The Apollo 17 crew reported that from space, Earth looks like a big blue marble. But ironically, we know very little about the vast and diverse oceans that make our planet blue.
“The ocean is a tremendous resource, yet we don’t understand it enough, how to get more food from it, the effects of it absorbing more carbon, or what will happen as it becomes more acidic,” said Christian Meinig, the director of NOAA’s Pacific Marie Environmental Laboratory. “In some ways we know more about deep space than our own oceans.”
Nowhere is that more true than in the Arctic Ocean. It’s a harsh place by any standard, and any explorer faces many obstacles. Much of the year it’s snowed over. The seas are unusually calm, but clouds block out the sky more than half the time. Its sea floor is ringed by pingos, mountains of sunken rock and ice that form and move over time. Like hidden underwater teeth, they can rip out the bottom of unprepared and unfortified vessels. Temperatures are also below freezing most of the time.

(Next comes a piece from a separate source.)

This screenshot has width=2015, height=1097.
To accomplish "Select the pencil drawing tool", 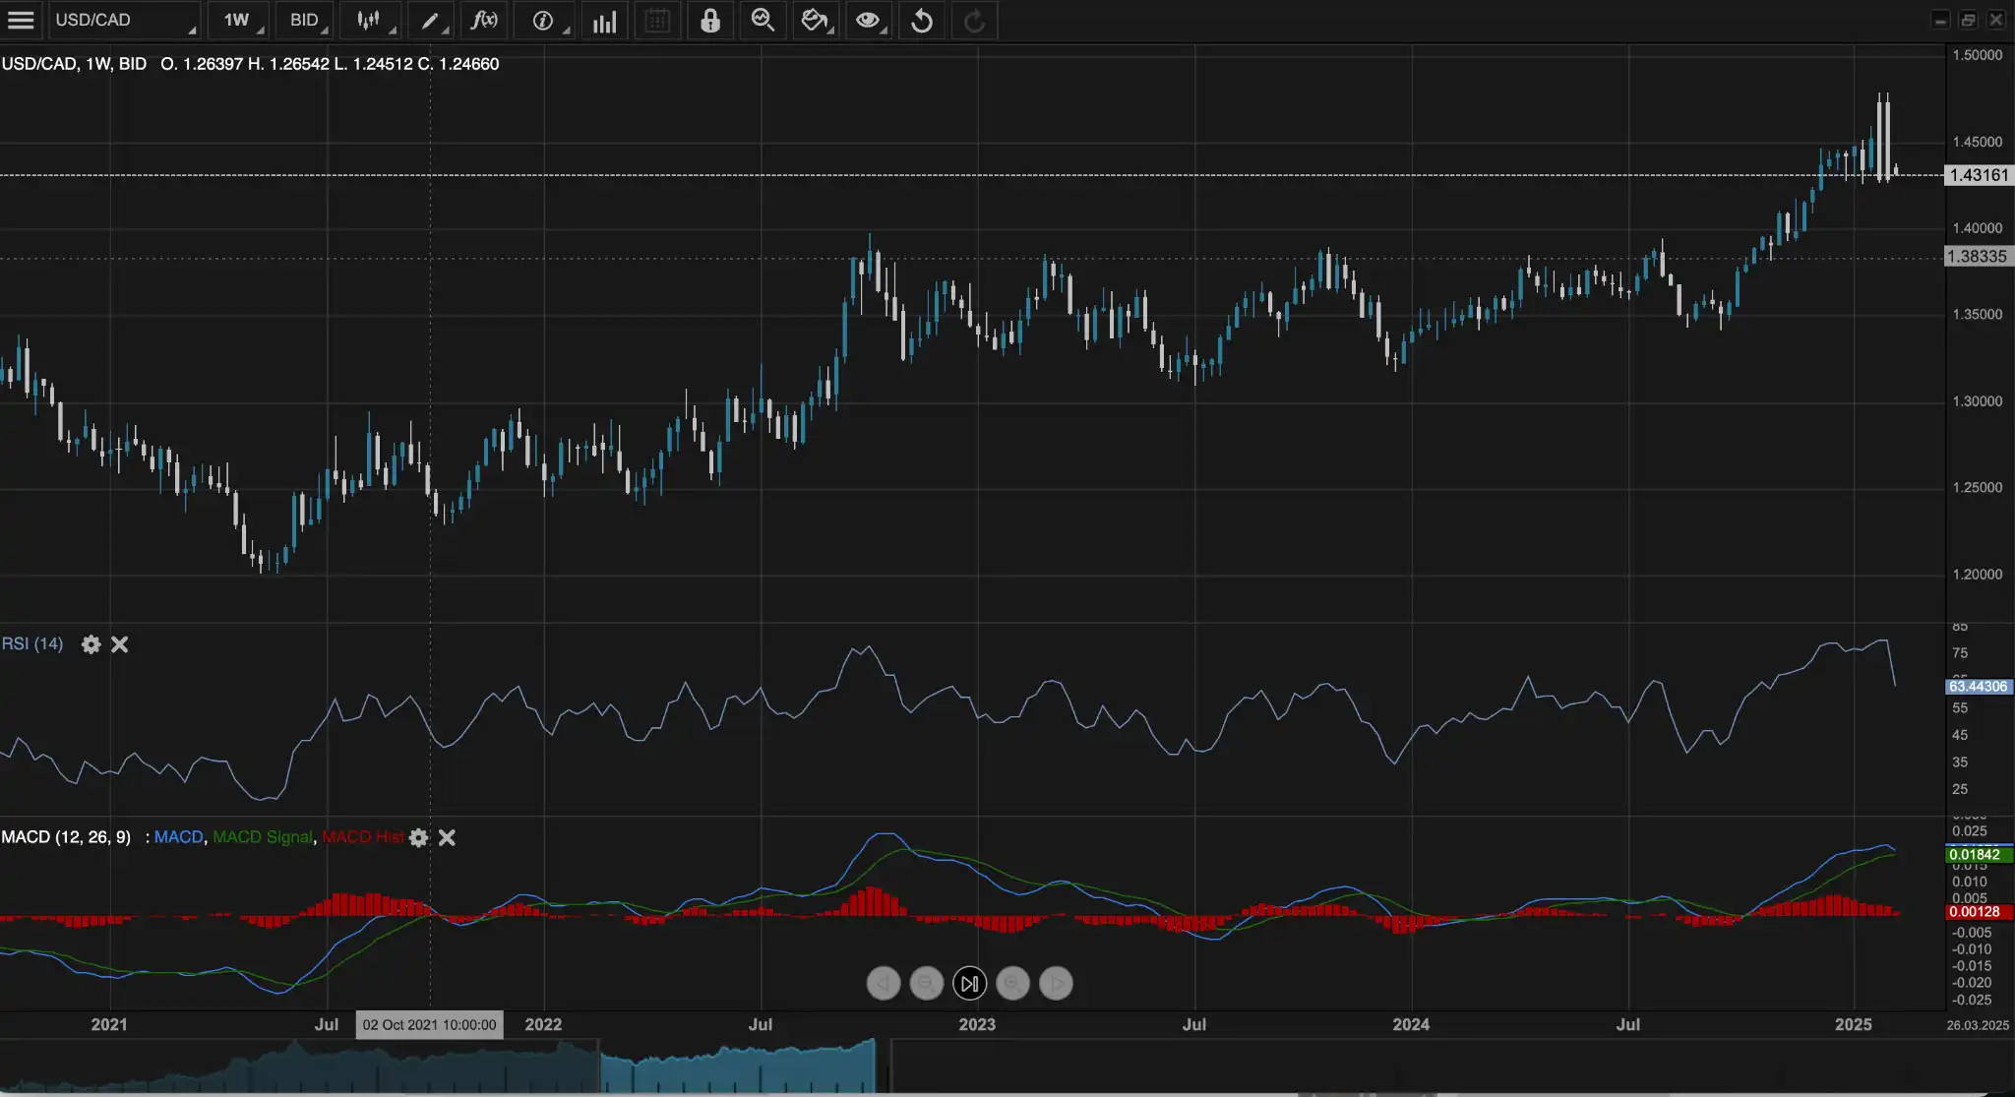I will click(x=430, y=20).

Over the years, NOAA has sent various data-taking probes into this netherworld because the Arctic Ocean has become invaluable when looking for answers about climate change. Recording temperatures, especially in columns of water going down six meters below the surface, could help scientists predict future key climate changes. Data could be shared with NOAA’s Fisheries Service, for example, to create smarter seafood management plans.
NOAA’s Meinig thought robots might handle these data collection tasks capably -- and relatively inexpensively, so he enlisted Liquid Robotics Inc., of Sunnyvale Calif., to help. A set of the company’s Wave Glider robots are currently swimming off the coasts of California and Hawaii.
According to Liquid Robotics senior vice president for product management Graham Hine, Wave Gliders are perfect for unmanned exploration because they are propelled by wave power. As a consequence, “they can operate for months at a time, never need to stop for refueling and are robust enough to survive in tough conditions,” he said.
Wave Gliders have proven to be surprisingly robust in the field for day-to-day operations, but for the Arctic mission, extreme cold was the enemy. Batteries don’t perform as well in cold environments, and the 90 percent cloud cover could limit charging the solar panels that power the instruments. “We added a supplemental lithium-ion battery pack with a 1,200-watt-hour capacity into one of the bays,” Meinig explained. “If the Wave Glider couldn’t charge, the extra batteries had enough power to run the instruments for 15 days.”
For scientific readings, six Therm¬Array thermistors from RTS Instruments of Maple Ridge, Canada, were molded into the tether that connects the float with the submarine, to record temperature at various depths.
Meinig explained that this first mission with the robots was half science and half proof of concept. “Our focus is how we best provide high-quality, low-cost ocean observing systems for research and operations,” Meinig said. “We’re constantly working towards that goal.”
On the low-cost side of the equation, NOAA rented a small boat and sent only two employees to launch the Wave Gliders at Prudhoe Bay, Alaska. The same team was tasked to retrieve the boats at the end of their two-month journey.
For the scientific part of the mission, the robots followed each other at 12-hour intervals. So if one robot took readings at noon, the second would take the same sample at midnight. This allowed study of diurnal heating effects. “We held one on station to see if it could stay in place, while the second swam away,” Meinig said. “They both performed well overall.” They stayed in the Arctic for two months. Between them, they took over 900,000 temperature readings, the most ever in a survey of that part of the world.
Even though this mission only recorded temperature and telemetry, Meinig said there were many other factors that could be recorded by different instruments using the Wave Gliders. “We certainly plan on doing more with them now that we know we have an unmanned vehicle that can be launched and later recovered inexpensively by two people in a small boat,” he said.
That’s a big achievement for a robot that began as a tiny model floating in a fish tank at Liquid Robotics headquarters in California. Today it is swimming the world’s oceans from the Pacific to the Arctic, operating at lower costs to the public and taking hard-to-get readings that one day might help preserve the planet.